Renoncement, humilité, abandon de la volonté et de la raison, amour de la souffrance, c’est tout le mysticisme. Les mystiques chrétiens espéraient une compensation dans l’autre vie ; nos néo-mystiques pensent-ils revivre dans un paradis esthétique, où ils pourront adorer le Très-Saint-Drame-Musical en esprit et en vérité ? Ce n’est pas impossible ; rien n’est impossible.

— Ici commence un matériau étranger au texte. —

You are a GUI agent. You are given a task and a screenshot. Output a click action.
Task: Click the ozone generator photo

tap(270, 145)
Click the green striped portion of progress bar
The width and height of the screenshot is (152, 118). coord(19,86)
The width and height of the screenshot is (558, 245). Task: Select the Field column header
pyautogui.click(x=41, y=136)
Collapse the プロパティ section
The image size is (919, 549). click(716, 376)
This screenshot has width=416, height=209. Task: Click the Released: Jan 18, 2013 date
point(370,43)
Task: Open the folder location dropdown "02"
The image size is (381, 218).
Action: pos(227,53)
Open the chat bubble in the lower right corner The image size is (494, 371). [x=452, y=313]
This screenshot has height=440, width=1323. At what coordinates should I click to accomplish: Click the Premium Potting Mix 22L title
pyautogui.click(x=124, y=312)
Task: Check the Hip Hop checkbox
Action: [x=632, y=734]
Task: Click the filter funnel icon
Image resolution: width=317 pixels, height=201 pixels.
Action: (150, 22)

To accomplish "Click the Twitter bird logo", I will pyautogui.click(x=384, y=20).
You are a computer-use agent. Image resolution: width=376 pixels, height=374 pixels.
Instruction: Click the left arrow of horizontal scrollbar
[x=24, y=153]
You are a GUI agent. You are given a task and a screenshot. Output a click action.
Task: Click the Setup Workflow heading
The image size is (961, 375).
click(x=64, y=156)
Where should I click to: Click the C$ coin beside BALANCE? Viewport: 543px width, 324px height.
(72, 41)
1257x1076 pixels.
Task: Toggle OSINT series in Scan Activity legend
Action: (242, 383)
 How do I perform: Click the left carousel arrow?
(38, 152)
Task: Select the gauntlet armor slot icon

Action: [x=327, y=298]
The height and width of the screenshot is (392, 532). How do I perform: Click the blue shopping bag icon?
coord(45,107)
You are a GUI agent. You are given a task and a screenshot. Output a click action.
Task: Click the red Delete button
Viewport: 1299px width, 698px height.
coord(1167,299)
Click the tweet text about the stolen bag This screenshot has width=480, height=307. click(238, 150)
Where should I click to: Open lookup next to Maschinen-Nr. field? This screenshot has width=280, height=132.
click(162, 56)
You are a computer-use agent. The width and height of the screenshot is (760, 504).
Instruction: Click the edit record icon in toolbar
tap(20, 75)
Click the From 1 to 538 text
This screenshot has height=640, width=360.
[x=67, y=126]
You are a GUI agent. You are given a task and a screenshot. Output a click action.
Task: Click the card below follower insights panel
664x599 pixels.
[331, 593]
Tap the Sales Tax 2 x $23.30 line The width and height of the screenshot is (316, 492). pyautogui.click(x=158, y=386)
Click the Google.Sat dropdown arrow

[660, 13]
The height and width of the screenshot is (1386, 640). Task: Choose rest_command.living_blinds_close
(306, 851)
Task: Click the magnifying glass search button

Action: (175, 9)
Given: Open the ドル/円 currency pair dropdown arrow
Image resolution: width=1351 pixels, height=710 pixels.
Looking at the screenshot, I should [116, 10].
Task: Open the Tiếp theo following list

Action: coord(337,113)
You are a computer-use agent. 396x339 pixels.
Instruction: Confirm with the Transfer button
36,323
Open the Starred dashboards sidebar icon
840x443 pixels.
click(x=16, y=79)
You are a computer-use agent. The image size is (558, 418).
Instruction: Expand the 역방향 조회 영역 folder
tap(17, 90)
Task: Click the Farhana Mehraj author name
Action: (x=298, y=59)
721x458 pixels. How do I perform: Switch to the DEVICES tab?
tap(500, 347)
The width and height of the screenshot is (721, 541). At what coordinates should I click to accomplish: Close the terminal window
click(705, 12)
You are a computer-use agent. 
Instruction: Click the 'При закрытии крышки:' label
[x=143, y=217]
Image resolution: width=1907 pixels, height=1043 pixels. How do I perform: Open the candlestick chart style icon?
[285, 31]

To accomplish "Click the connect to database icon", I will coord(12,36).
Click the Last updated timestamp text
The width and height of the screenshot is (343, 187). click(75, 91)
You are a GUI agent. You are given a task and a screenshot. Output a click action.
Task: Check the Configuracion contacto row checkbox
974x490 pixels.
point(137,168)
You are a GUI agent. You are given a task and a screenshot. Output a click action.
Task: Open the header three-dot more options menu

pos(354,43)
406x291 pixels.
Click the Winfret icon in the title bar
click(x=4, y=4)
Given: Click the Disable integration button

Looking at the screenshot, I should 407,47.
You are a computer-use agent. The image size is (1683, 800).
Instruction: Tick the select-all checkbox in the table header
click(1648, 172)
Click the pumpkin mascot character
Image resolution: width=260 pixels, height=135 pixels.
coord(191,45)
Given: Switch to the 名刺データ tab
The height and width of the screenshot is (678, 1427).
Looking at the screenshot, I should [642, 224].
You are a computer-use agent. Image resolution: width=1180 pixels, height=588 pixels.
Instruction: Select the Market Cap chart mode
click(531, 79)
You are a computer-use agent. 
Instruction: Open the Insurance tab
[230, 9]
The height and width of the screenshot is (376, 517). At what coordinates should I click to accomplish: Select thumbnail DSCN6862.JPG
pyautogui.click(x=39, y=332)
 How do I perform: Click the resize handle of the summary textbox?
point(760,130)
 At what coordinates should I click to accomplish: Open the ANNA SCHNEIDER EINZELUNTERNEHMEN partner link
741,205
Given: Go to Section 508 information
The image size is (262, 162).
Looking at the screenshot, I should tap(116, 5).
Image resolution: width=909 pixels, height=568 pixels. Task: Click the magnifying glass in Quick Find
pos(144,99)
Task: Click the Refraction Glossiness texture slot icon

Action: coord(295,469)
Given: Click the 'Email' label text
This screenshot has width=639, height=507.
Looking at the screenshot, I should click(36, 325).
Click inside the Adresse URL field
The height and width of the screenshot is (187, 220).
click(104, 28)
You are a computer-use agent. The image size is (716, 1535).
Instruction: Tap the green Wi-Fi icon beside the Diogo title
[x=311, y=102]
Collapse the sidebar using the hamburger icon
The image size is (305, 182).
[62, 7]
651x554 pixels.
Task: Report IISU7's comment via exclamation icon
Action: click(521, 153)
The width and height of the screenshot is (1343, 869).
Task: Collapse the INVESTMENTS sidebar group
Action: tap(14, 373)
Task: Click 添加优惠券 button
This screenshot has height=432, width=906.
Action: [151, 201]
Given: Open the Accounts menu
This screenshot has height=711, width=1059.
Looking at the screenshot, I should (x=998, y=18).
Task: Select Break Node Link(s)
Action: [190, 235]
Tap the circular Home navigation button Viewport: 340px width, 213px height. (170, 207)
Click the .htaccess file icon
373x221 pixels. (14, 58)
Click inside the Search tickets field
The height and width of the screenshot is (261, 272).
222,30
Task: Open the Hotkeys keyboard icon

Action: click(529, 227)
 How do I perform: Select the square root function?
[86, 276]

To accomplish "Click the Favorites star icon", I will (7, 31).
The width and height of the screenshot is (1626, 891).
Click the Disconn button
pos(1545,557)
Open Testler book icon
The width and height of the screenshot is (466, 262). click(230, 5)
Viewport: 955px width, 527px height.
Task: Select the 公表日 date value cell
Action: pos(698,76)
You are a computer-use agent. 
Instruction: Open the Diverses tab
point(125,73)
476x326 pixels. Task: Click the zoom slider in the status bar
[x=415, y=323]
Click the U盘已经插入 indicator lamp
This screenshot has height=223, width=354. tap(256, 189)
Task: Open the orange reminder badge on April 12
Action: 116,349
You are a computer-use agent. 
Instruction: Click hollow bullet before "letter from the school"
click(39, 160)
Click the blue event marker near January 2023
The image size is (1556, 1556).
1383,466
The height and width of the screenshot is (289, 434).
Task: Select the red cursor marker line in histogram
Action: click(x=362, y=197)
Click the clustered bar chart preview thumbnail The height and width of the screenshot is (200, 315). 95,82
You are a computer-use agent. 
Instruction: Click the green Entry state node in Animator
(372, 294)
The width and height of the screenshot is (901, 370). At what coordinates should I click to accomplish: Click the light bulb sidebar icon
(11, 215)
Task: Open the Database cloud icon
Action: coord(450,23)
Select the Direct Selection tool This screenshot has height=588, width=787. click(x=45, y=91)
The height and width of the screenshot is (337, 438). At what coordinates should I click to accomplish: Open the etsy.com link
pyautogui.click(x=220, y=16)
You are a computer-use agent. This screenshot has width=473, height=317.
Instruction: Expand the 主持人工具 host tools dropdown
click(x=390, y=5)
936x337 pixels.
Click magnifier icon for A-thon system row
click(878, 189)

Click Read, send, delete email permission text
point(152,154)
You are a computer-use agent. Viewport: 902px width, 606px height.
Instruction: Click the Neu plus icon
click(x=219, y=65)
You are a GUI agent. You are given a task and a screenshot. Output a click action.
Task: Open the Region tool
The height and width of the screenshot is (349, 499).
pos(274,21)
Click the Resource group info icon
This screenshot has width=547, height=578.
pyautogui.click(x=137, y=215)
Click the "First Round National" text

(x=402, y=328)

Mais le mysticisme, source des voluptés ineffables, en si grand honneur au moyen âge, a été jugé ; on sait où il mène : à l’étiolement, au nihilisme, au néant. La logique a encore fait des siennes. On nous a tracé le tableau du Drame musical (les mots « Drame lyrique » ne répondent plus aux idées actuelles) tel qu’il devrait être pour atteindre à sa perfection. Un sujet essentiellement symbolique ; pas d’action : les personnage devant être des idées musicales personnifiées, non des êtres vivants et agissants. Et de déduction en déduction, on est arrivé à conclure que le drame idéal est une chimère irréalisable et qu’il ne faut plus écrire pour le théâtre !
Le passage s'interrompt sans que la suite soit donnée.